Details about my system:
I configured following files:
inputs.conf
[monitor:///var/log/pihole.log]
disabled = false
sourcetype = pihole:log
output.conf
[tcpout]
defaultGroup = default-autolb-group
[tcpout:default-autolb-group]
server = 10.20.30.15:514
[tcpout-server://10.20.30.15:514]
props.conf
[dnsmasq]
NO_BINARY_CHECK = true
DATETIME_CONFIG =
TIME_FORMAT = %b %d %H:%M:%S
The issue I'm gonna get is that the log file on the syslog side looks like this:
Dec 22 12:58:04 10.20.30.5 @
Dec 22 12:58:04 10.20.30.5
Dec 22 12:58:04 10.20.30.5 __s2s_capabilities
Dec 22 12:58:04 10.20.30.5 ack=0;compression=0
Dec 22 12:58:04 10.20.30.5 _raw
Dec 22 12:58:24 10.20.30.5 --splunk-cooked-mode-v3--
Dec 22 12:58:24 10.20.30.5 pihole
Dec 22 12:58:24 10.20.30.5 8089
Dec 22 12:58:24 10.20.30.5 @
Dec 22 12:58:24 10.20.30.5
Dec 22 12:58:24 10.20.30.5 __s2s_capabilities
Dec 22 12:58:24 10.20.30.5 ack=0;compression=0
Dec 22 12:58:24 10.20.30.5 _raw
which is not really much 🙂
Do you have a hint for me to solve this issue? I'd be very happy 🙂
Sorry @g_paternicola, I missed that the syslog output processor is not available for UF. The same config should be running if you convert that UF to HF.
@g_paternicola, if you want to forward all data to syslog server you can use UF. You should send data to syslog server by using syslog output. Please try below config,
outputs.conf
[syslog]
defaultGroup=syslogGroup
[syslog:syslogGroup]
server = 10.20.30.15:514
If this reply helps you upvote is appreciated.

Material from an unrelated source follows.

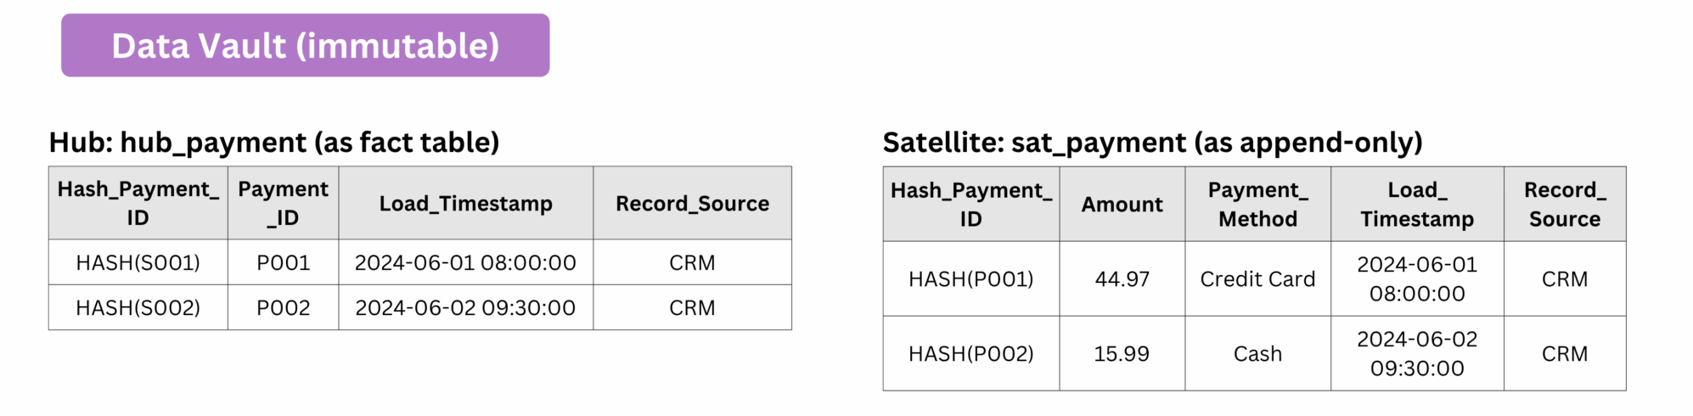Select the Hub: hub_payment table title
This screenshot has height=416, width=1693.
click(x=274, y=142)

@scelikok thank you for your hint! syslog stanza make really sense here... but I'm not gonna get any logs anymore...
Sorry @g_paternicola, I missed that the syslog output processor is not available for UF. The same config should be running if you convert that UF to HF.

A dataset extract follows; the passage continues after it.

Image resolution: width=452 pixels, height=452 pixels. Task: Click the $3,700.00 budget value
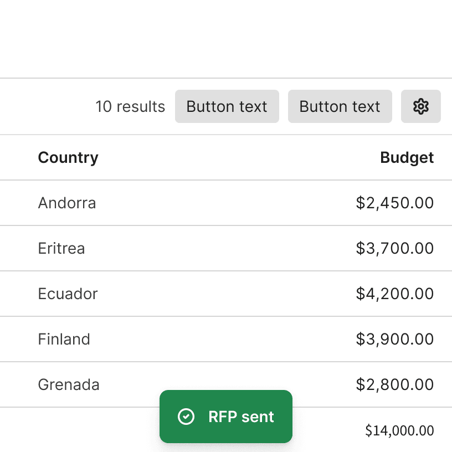[394, 248]
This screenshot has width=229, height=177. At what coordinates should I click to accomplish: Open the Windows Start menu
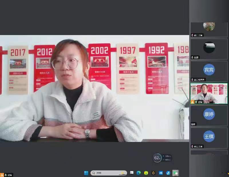tap(86, 173)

Try to index data with the add (https://splunkbase.splunk.com/app/4505/) on and after forward to the syslog.
Yes you can forward the data via outputs.conf or GUI.

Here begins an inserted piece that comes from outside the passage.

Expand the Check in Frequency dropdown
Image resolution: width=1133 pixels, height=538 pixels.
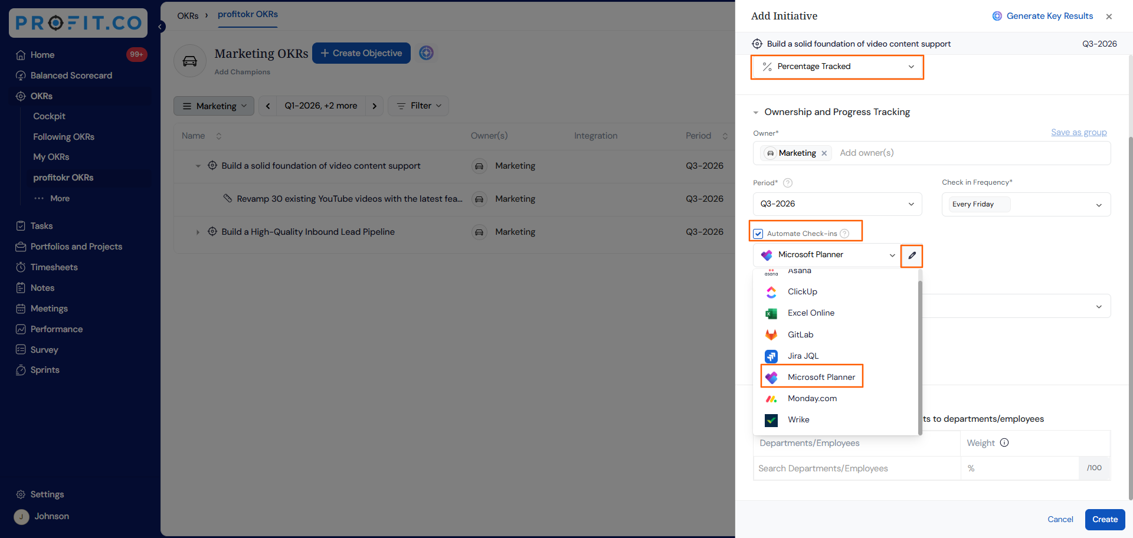pyautogui.click(x=1026, y=205)
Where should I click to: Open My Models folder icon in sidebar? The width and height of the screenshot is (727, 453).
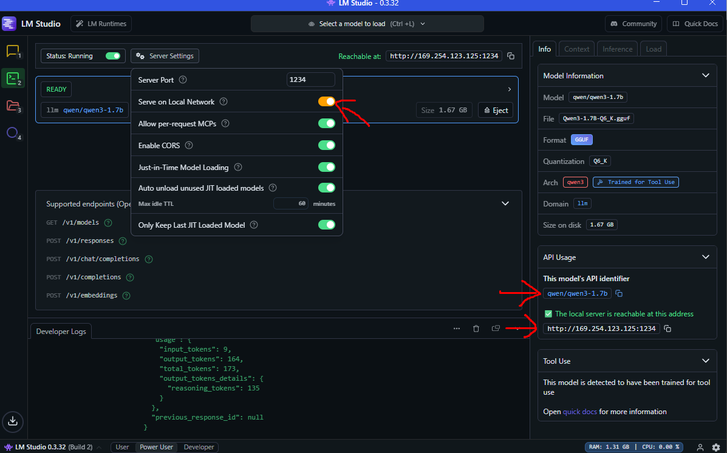click(13, 104)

Thank you very much for your answer, but is that a good way sending logs to Splunk HF > Syslog-NG and then again to Splunk ?
Hi ,
To forward syslog data I suppose it's better use Splunk Heavyforwarder not Universal Forwarder.
The HF is only a normal splunk instance with Forwarding rule.
However I think it's better index the info logs and send to the syslog NG server.
Even on HF I have to configure inputs.conf and outputs.conf like a UF, so what other should I configure on the HF in order to get the right data and not this garbage? Do I have to install the pihole app in order to get clearly data in and then forward it to my syslog?